TASK>
In the entries that follow, the line with "How do I perform: Click the S5" opens the range and the line with "Task: Open Find out more about Nectar points" closes it; repeat that range exactly, both lines included.

Stored data:
☆ ☆ ☆ ☆ ☆ ☆ ☆

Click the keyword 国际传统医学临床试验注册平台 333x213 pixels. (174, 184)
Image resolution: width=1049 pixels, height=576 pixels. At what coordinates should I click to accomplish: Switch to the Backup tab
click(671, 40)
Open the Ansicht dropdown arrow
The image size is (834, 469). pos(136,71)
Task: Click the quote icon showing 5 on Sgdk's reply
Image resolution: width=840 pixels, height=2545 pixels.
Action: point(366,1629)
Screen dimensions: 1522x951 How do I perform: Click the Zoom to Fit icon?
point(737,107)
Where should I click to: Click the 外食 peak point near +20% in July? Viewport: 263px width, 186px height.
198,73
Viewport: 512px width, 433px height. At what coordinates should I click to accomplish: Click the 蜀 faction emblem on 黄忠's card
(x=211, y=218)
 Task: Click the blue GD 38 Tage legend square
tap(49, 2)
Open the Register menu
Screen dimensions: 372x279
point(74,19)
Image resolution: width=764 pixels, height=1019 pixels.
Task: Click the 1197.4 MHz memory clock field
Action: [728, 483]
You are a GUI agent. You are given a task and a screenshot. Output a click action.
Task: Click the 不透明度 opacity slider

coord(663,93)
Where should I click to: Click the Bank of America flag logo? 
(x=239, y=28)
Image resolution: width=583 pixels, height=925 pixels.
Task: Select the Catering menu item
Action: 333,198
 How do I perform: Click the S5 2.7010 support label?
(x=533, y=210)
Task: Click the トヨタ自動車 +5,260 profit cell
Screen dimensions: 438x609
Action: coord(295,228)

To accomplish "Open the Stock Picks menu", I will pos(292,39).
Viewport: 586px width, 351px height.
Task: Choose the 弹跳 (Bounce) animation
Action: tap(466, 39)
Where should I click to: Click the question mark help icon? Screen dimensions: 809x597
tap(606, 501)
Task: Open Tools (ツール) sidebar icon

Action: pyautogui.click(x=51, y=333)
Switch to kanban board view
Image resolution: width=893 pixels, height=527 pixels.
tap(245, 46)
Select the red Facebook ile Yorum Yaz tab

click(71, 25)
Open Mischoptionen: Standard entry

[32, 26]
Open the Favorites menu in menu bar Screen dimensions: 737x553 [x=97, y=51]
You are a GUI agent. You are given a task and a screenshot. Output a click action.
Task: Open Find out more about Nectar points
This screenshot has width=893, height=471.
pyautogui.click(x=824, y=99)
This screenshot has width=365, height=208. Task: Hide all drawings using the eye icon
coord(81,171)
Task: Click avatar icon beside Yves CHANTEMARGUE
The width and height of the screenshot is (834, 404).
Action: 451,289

☆ ☆ ☆ ☆ ☆ ☆ ☆

REPLY>
 How do I perform: Click the S5 2.7010 support label?
(x=533, y=210)
Task: Click the トヨタ自動車 +5,260 profit cell
Screen dimensions: 438x609
Action: coord(295,228)

To accomplish "Open the Stock Picks menu", I will pos(292,39).
Viewport: 586px width, 351px height.
Task: Choose the 弹跳 (Bounce) animation
Action: tap(466, 39)
Where should I click to: Click the question mark help icon? Screen dimensions: 809x597
tap(606, 501)
Task: Open Tools (ツール) sidebar icon

Action: pyautogui.click(x=51, y=333)
Switch to kanban board view
Image resolution: width=893 pixels, height=527 pixels.
tap(245, 46)
Select the red Facebook ile Yorum Yaz tab

click(71, 25)
Open Mischoptionen: Standard entry

[32, 26]
Open the Favorites menu in menu bar Screen dimensions: 737x553 [x=97, y=51]
You are a GUI agent. You are given a task and a screenshot. Output a click action.
Task: Open Find out more about Nectar points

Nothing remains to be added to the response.